A very pressing concern in today’s social media world is Cyberbullying.  Here we look at the use of tweets and the power of social media. Twitter Facts: 288 million monthly active users and 500 million tweets sent out per day

It was just this past week that the anti-cyberbullying legislation, Bill C-13, went into effect. Some feel that this new law will tamper with our online freedom, while others see it as necessary to protect peoples’ emotional well-being.


We must keep in mind the many pros of social media. To name but a few, it allows us to build community, connect with old friends, provide support for worthwhile causes and keep in touch with loved ones who live afar. It is also an excellent tool for company exposure (whether small, medium or large) and advertising as a result of the cost-efficiencies and breadth of targeting it allows for. But with all these pros comes the con that is cyberbullying.
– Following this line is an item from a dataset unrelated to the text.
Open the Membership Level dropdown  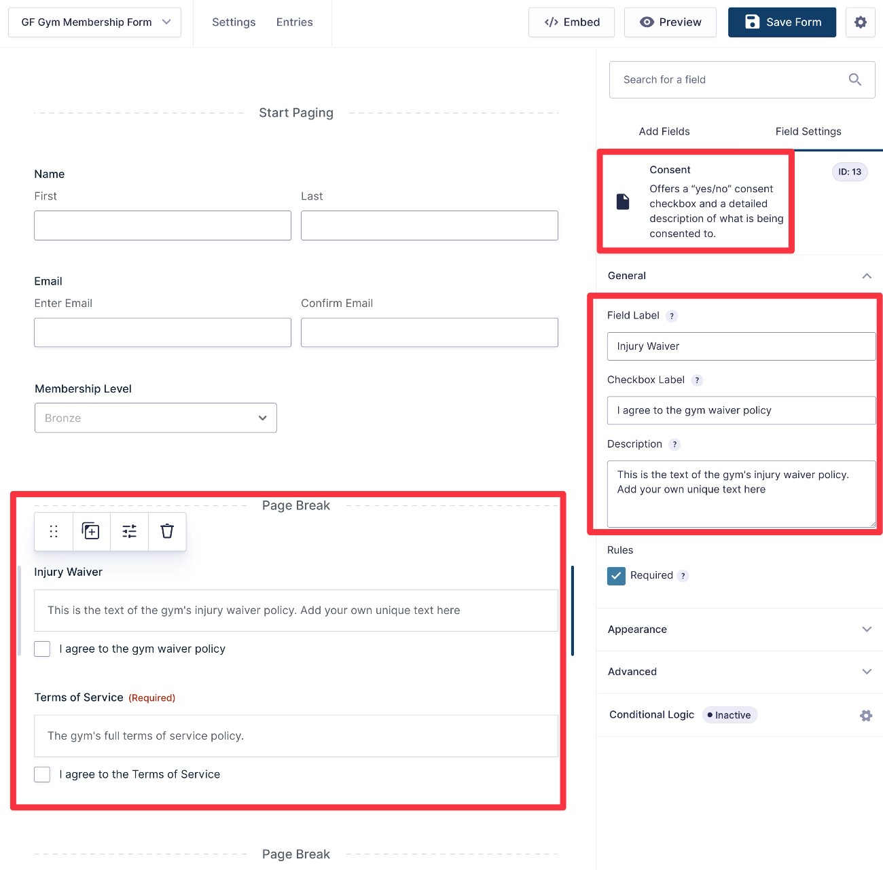(156, 418)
The social media world is a free-for-all and anyone and everyone is allowed to state their thoughts and opinions on anything or anyone. Since 2012, Jimmy Kimmel started airing celebrities reading mean tweets that had been written about them. For the most part, it was harmless fun and since famous people are used to being ostracized under the spotlight, most didn’t really seem to take the insults and negative comments to heart.
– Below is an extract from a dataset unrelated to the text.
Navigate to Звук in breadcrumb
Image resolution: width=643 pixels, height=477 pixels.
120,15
Now let’s revert back to the last few months where mean tweets gone viral are being read by students. Reactions have been quite different. Through social media, people are becoming aware of how destructive it can be.
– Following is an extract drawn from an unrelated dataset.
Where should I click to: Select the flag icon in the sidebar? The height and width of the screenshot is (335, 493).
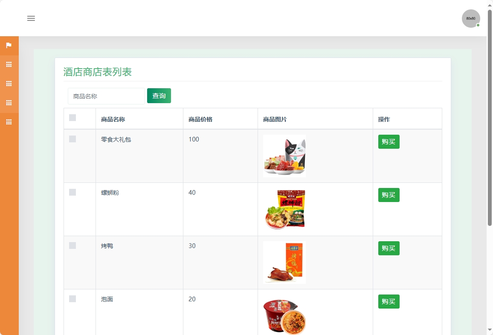click(x=9, y=46)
Just this past week, we launched Leo Burnett’s Humans for Humans campaign for our pro bono client Raising the Roof. The “reading mean tweets” format is used to empower the homeless who are targeted by people online to give them a chance to speak up for themselves. On the Humans for Humans web site, 10 recruited homeless participants not only read some of the hateful tweets that have been directed at the homeless, but respond to them directly. The site is set up so that videos as well as answers to more direct questions can be shared through social media. With all this eye-opening viral activity and bill in effect, online users just might start thinking twice before they hit enter.